Jeudi 8 septembre 2016 -
029- À la morte-saison, David Leblanc, Le Quartanier, Coll. Nova #4, 2013, 38p., 9$. Acheté le 11 juillet 2015, à la librairie L'Écume des Jours. -
Mise en contexte: C'est LE Nova que j'ai cherché le plus avant de le trouver, l'air un peu perdu, sur une tablette de l'Écume des Jours. Avec une couverture simple, un bleu bien assumé, ça m'a... induit en erreur.
L’histoire: Un homme scrape sa voiture dans un fossé à quelques lieues de la ville, et hallucine pendant son retour. J'pense.
"Une roulade dans la boue, un visage dans la poussière, une tache qui en remplace une autre. Hiéroglyphes électriques dans l'obscurité, dans l'air du temps, impossible d'échapper à l'éternel, implacable retour à la réalité. Il le sait, alors il s'enferme de l'autre côté, cancer maboul et troubadour, dans la poussière impossible, la bouche..."
Critique: C'est comme ça à partir de la deuxième page, jusqu'à probablement la fin. J'ai tenté de le relire, pour m'en souvenir, mais après 10 pages, soit j'arrêtais la lecture et passais mon chemin, soit je noyais des bébés lapins pour purger l'humanité de cette chose.
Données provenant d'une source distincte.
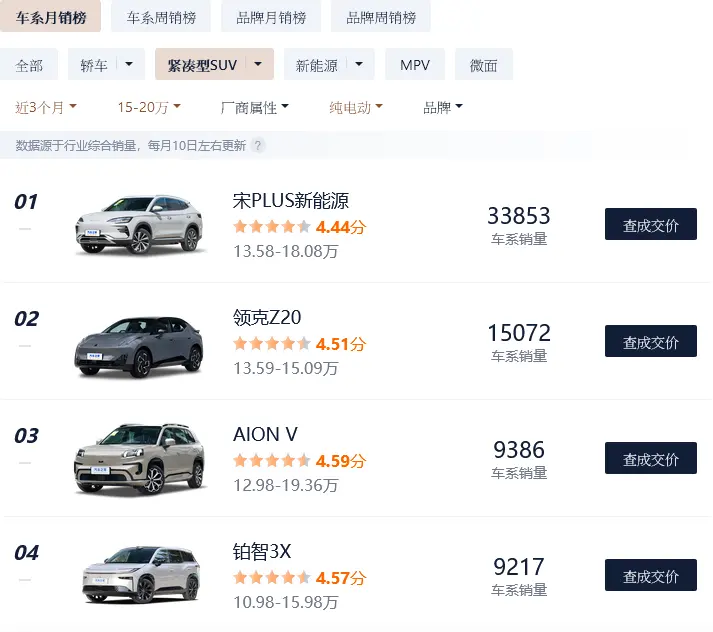713x632 pixels.
Task: Open AION V car thumbnail image
Action: pos(139,458)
J’ai choisi d’épargner les créatures de la forêt sans défense.
Je recommande: aux amateurs de poésie, de récits non conventionnels, de trip d’acide dans le désert avec Jim Morrison. Pour TOUS LES AUTRES, prière de s’abstenir.
Perso: J’ai vraiment, vraiment, essayé de le lire au complet, pour la critique. Mais y’avait rien à faire, ma vision glidait tout l’temps vers l’ailleurs.